In 1996, the church adopted episcopal polity, after the pattern of the Church of Sweden from which it had derived much early influence. The first bishop, Francis Nyamwaro, was elected that year. In 2002, the church was restructured into four dioceses (Central, Lake, South-West, and North-West). The first archbishop was elected and each diocese elected a diocesan bishop.

The ELCK was formerly a member of the Lutheran World Federation, but withdrew its membership in April 2026.

==Structure==
===Archdiocese===
The Uhuru Highway Lutheran Church in Kenya at Nairobi was established in 1964 and was consecrated in 1980. In 2005, this church in Nairobi was elevated to the status of a cathedral under the leadership of the first archbishop of the national church—the most Reverend Dr. Walter Obare Omwanza. Following the example of the Anglican Church of Kenya, the cathedral in Nairobi, together with its precincts, has now been separated into a distinct diocese, styled the Archdiocese of the ELCK, and named Uhuru Highway Cathedral Diocese.
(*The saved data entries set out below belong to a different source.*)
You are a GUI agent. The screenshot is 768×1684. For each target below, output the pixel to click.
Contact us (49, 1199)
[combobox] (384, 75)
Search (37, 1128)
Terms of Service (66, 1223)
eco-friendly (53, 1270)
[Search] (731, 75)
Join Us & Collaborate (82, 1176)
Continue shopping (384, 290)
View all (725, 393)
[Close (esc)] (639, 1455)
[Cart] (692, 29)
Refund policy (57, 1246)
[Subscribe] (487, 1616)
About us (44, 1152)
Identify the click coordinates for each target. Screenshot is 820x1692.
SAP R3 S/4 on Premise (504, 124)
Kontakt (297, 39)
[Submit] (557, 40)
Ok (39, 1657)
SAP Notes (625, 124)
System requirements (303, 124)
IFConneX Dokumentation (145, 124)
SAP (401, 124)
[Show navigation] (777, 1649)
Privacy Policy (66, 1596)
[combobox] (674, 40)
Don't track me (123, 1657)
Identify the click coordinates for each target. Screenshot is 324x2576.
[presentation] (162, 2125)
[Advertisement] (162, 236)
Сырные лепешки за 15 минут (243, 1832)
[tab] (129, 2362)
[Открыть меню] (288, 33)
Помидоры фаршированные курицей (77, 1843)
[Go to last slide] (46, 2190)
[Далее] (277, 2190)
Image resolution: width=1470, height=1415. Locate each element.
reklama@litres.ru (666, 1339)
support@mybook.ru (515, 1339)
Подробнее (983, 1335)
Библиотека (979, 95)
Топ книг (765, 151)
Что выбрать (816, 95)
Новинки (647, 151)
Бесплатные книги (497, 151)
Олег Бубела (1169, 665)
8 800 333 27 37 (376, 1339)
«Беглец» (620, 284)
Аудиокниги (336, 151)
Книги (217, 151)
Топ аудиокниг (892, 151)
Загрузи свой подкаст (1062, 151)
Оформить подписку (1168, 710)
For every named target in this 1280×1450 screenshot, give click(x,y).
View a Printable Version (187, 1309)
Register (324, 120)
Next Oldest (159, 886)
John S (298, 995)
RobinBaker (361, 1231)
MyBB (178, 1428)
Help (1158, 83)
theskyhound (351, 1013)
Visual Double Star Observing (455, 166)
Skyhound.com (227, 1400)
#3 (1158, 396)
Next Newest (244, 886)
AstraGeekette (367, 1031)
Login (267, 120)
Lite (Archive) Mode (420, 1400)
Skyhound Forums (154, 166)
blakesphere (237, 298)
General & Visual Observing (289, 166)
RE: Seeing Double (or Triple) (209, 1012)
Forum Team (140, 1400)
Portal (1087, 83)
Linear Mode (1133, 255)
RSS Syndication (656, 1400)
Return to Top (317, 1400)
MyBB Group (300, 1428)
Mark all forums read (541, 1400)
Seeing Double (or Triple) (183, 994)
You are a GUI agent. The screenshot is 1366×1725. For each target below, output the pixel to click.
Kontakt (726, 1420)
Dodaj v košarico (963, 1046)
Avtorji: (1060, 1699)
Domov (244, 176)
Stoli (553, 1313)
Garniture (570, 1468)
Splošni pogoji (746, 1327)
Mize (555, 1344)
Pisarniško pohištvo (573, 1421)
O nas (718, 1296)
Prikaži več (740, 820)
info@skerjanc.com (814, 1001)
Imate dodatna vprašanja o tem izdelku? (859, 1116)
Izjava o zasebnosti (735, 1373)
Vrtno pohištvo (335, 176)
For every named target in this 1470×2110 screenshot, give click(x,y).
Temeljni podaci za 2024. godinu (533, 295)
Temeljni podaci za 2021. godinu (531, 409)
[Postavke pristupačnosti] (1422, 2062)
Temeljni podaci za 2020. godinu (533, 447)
The cathedra of the archbishop is located here, with the archbishop heading the staff team of three ordained clergy and assorted lay ministers.

===Dioceses===
The entire ELCK is administered from the Nairobi Head office, the Cathedral at Uhuru Highway being the seat of the archbishop. The church consists of nine dioceses:
- Uhuru Highway Cathedral Diocese
- South-West Diocese
- Lake Diocese
- Southern Lake Diocese
- Central Eastern Diocese
- Central Rift Valley Diocese
- North-West Diocese
- Nyamira Diocese
- Kerio Valley Diocese (Established in 2022)

== Doctrine ==
The ELCK is a confessional Lutheran denomination, with doctrines centred upon the Christian scriptures of the Old and New Testaments as the inspired word of God, the catholic creeds (the Apostles' Creed, the Nicene Creed, and the Athanasian Creed), and the text of the Lutheran Augsburg Confession of 1530 together with Martin Luther's Large and Small Catechisms. The ELCK holds to mainstream Lutheran doctrines of the forgiveness of sins in baptism, and the real presence of Christ in the Eucharist.

==Mission and objectives==
ELCK exists to proclaim the gospel of Jesus Christ through the proper administration of the sacraments, providing the confessional Lutheran teachings, and caring for the well being of the whole person. The vision of this Church is to proclaim the good news of the crucified and resurrected Christ, the only way to salvation.